Micael sabe que vivo junto com outro homem, jamais foi desrespeitoso, mas sinto nele uma vontadezinha de fazer piada, especialmente quando algum artista LGBT é criticado ou quando rolou o vídeo polêmico do aniversário do menino gay onde cantaram "é pica, é pica"... ou quando rolou outro vídeo onde crianças dizem "eu nasci menino, eu nasci menina". Micael é mais conservador e por isso o privo dos detalhes da minha maravilhosa intimidade. Viado não faz só sexo, sempre digo quando nos olham atravessado.

E falando em viado, eu resolvo que vou comemorar a nova fase do meu namorido num lugar bacana e pelo menos uma vez que seja, meter a mão no bolso pra fazer um agrado maior pra ele.

Terminei de pagar o financiamento do meu W. (carro), na minha opinião, um bom carro que comprei com trinta mil quilômetros quando terminei aquele namoro do passado. Tá na hora de comprar meu primeiro zero. Será presente de natal pra nós.

— Charles, ó...

Para quem não entendeu algo assim tão bem explicado, eu traduzo:

"Charles, ó... = Oi, amor! Hoje é dia seis e recebi o salário, tá. Toma aqui a parte pra ajudar nas contas do mês."

Sim, ajudar nas contas do mês. É óbvio, estamos morando junto e não sou milionário e nem José Rico, casamento é sociedade. E meu sócio é muito gostoso nesse caso.

— Porra que raba, ah papai... Sente aqui no colinho de teu mô, sente. — Coisa linda esse sotaque, que não é o meu, tá.

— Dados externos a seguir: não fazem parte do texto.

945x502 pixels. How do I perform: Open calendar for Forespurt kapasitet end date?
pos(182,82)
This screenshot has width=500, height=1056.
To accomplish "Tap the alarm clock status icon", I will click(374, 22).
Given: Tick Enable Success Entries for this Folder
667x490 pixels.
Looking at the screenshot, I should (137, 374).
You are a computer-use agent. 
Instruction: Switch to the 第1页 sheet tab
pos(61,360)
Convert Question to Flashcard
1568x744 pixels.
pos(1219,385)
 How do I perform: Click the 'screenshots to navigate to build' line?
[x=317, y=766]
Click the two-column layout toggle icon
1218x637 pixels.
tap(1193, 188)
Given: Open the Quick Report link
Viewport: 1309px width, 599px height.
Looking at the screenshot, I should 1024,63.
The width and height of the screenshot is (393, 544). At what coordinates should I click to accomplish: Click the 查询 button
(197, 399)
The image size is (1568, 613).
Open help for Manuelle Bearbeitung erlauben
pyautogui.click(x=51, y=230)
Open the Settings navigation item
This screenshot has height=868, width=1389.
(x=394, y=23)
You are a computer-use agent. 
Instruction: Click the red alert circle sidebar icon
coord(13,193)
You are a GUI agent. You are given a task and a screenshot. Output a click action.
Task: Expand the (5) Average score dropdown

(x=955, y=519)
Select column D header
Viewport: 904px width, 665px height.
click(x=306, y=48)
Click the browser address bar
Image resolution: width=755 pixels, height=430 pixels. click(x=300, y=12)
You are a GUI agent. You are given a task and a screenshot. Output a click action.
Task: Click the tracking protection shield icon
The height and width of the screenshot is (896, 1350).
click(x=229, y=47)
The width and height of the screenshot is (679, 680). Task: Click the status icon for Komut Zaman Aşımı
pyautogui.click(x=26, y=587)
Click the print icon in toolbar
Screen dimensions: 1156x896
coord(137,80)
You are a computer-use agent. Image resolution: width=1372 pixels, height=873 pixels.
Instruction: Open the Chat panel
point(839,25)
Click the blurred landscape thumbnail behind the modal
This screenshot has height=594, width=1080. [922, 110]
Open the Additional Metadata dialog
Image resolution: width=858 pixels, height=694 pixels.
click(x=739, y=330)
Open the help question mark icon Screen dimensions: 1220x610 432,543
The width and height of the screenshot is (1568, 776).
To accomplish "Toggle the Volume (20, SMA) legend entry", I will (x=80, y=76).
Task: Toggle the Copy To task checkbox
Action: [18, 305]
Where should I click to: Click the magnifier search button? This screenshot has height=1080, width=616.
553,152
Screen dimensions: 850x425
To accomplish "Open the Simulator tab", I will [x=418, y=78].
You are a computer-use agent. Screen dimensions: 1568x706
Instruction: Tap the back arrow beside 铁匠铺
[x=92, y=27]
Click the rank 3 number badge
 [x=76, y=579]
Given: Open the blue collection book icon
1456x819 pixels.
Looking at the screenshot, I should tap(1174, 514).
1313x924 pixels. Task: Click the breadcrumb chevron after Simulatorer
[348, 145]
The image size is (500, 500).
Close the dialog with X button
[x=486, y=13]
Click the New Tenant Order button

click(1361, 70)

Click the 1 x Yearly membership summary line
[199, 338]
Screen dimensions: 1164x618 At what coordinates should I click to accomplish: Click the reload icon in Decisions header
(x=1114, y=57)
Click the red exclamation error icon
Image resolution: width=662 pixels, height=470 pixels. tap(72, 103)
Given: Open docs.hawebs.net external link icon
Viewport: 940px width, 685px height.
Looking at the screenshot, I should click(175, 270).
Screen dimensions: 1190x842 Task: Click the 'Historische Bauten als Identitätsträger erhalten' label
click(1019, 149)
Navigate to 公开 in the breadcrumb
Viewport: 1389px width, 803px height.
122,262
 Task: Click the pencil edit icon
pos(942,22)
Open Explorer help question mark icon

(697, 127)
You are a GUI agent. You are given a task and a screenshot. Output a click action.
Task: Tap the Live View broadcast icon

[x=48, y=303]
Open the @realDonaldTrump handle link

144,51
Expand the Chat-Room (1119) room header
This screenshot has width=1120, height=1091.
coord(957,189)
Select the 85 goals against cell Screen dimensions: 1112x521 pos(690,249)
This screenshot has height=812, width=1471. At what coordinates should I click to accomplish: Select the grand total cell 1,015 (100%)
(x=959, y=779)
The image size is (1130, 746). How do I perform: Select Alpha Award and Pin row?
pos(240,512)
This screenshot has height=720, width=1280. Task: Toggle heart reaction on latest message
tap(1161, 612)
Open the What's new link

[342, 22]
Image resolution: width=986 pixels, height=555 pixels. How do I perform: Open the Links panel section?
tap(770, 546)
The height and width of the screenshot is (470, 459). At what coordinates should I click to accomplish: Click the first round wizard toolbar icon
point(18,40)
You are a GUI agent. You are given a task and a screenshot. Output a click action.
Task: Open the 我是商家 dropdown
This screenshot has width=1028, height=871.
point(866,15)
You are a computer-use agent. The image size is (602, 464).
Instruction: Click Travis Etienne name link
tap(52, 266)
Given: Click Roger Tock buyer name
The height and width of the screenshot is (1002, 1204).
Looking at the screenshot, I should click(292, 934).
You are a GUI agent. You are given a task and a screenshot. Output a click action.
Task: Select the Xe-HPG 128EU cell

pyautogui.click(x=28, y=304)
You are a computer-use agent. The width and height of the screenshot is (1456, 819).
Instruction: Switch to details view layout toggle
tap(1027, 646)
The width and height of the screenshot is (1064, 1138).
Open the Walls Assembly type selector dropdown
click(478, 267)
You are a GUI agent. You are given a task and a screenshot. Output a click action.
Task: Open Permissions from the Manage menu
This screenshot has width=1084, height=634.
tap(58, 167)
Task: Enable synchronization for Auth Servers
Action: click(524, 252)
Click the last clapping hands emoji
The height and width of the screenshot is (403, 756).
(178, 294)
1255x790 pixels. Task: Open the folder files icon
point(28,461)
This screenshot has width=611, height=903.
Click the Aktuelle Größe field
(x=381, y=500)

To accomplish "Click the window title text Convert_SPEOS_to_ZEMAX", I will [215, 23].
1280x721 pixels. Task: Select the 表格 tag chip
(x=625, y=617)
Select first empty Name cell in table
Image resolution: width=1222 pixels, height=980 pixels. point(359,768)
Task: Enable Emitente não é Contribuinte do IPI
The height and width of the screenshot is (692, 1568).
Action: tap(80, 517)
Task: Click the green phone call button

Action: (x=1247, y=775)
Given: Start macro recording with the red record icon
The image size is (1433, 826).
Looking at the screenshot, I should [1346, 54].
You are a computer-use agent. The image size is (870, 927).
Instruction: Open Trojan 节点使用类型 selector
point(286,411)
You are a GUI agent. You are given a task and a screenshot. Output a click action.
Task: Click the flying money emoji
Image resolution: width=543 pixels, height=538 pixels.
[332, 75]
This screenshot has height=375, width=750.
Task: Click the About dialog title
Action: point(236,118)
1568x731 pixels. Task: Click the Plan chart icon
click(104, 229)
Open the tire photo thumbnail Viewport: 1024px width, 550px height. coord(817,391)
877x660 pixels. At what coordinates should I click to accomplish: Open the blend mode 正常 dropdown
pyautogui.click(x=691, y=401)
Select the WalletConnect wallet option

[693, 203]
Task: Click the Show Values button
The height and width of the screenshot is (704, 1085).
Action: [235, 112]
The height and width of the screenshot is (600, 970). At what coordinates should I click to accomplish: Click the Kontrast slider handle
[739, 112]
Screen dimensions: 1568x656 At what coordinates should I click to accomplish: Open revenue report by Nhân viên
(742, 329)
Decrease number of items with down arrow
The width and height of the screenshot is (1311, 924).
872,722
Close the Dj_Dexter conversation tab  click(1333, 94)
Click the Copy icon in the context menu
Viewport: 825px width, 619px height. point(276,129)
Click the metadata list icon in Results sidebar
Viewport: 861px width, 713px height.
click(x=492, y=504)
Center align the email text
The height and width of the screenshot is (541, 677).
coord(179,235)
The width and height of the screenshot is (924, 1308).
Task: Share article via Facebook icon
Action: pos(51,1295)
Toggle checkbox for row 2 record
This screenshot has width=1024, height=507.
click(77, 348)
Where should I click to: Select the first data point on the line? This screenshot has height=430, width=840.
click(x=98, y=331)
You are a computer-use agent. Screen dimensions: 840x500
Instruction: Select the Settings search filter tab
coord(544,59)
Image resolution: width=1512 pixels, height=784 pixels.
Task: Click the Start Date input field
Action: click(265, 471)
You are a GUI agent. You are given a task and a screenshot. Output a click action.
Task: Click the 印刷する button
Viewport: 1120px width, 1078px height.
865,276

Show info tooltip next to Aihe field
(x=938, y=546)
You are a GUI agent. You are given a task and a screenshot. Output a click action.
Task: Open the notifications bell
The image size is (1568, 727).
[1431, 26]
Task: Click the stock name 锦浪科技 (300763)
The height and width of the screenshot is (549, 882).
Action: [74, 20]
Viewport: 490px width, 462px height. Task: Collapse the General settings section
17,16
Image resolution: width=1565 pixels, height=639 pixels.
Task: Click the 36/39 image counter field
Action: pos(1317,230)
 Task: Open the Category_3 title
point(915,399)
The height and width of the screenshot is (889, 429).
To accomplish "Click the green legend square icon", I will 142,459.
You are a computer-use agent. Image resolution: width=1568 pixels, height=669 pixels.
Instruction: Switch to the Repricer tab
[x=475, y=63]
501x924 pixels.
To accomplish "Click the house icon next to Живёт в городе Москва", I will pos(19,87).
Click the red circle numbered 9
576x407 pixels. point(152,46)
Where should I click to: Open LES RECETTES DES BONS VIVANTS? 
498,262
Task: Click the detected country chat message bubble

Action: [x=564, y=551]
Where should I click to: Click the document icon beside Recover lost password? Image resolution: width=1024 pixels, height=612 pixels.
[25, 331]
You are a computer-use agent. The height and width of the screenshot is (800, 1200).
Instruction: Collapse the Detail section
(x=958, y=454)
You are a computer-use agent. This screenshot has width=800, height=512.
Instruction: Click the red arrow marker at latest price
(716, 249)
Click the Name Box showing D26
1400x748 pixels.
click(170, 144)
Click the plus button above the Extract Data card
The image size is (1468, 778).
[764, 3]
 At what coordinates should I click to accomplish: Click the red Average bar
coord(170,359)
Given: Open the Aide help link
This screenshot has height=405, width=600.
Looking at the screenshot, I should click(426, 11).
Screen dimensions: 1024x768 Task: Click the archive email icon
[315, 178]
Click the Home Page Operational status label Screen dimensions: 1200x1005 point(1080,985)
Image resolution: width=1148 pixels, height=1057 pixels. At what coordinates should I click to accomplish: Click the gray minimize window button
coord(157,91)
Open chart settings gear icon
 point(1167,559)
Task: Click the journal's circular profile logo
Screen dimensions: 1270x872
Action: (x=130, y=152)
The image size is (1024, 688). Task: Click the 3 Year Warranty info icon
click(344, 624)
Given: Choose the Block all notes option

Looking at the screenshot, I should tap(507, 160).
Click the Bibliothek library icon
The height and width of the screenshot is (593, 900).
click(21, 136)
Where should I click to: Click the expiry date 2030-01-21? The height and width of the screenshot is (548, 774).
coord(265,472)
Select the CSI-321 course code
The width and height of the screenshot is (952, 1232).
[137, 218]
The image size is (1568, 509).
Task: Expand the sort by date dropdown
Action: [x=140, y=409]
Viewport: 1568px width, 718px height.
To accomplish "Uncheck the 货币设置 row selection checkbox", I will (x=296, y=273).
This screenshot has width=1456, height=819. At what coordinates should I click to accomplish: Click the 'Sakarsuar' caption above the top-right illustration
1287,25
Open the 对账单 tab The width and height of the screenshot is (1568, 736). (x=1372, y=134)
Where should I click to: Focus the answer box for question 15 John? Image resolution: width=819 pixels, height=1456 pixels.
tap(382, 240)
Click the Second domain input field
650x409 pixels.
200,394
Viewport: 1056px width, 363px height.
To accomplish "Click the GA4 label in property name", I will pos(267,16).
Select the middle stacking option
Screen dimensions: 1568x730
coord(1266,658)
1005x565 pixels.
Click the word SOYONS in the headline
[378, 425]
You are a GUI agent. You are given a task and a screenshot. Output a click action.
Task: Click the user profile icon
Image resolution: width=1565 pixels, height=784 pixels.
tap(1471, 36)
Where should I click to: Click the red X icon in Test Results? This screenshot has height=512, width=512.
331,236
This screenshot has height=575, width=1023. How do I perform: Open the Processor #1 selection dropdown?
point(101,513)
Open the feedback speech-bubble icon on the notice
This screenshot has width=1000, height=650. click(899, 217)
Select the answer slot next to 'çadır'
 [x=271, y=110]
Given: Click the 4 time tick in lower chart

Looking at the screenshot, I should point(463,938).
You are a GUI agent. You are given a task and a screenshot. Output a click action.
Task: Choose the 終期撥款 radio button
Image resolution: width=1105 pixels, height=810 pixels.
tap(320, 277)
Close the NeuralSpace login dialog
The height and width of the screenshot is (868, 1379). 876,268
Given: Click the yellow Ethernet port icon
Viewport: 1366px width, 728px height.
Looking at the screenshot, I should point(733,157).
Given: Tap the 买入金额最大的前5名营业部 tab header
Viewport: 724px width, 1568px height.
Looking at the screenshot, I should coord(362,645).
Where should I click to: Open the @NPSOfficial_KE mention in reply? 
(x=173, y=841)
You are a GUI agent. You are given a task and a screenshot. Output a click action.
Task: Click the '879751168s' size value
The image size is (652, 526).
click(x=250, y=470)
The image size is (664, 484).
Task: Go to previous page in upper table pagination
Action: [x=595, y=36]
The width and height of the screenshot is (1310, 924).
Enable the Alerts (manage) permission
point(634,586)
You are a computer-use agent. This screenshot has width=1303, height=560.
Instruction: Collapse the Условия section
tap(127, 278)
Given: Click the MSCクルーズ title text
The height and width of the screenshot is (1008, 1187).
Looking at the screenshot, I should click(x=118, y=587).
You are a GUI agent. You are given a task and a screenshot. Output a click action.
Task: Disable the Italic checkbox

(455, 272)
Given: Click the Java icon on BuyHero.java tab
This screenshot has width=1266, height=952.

Ele senta todo neném, todo manhoso e todo suado da academia. Faz tempo que mostra os cambitos de bermuda, nem liga mais para seu tom de pele clarinho e sempre digo a ele:

— Nós não pedimos a aparência que temos, mas podemos nos amar e eu amo essa coisa poderosa que vejo no espelho. Mamãe caprichou aqui.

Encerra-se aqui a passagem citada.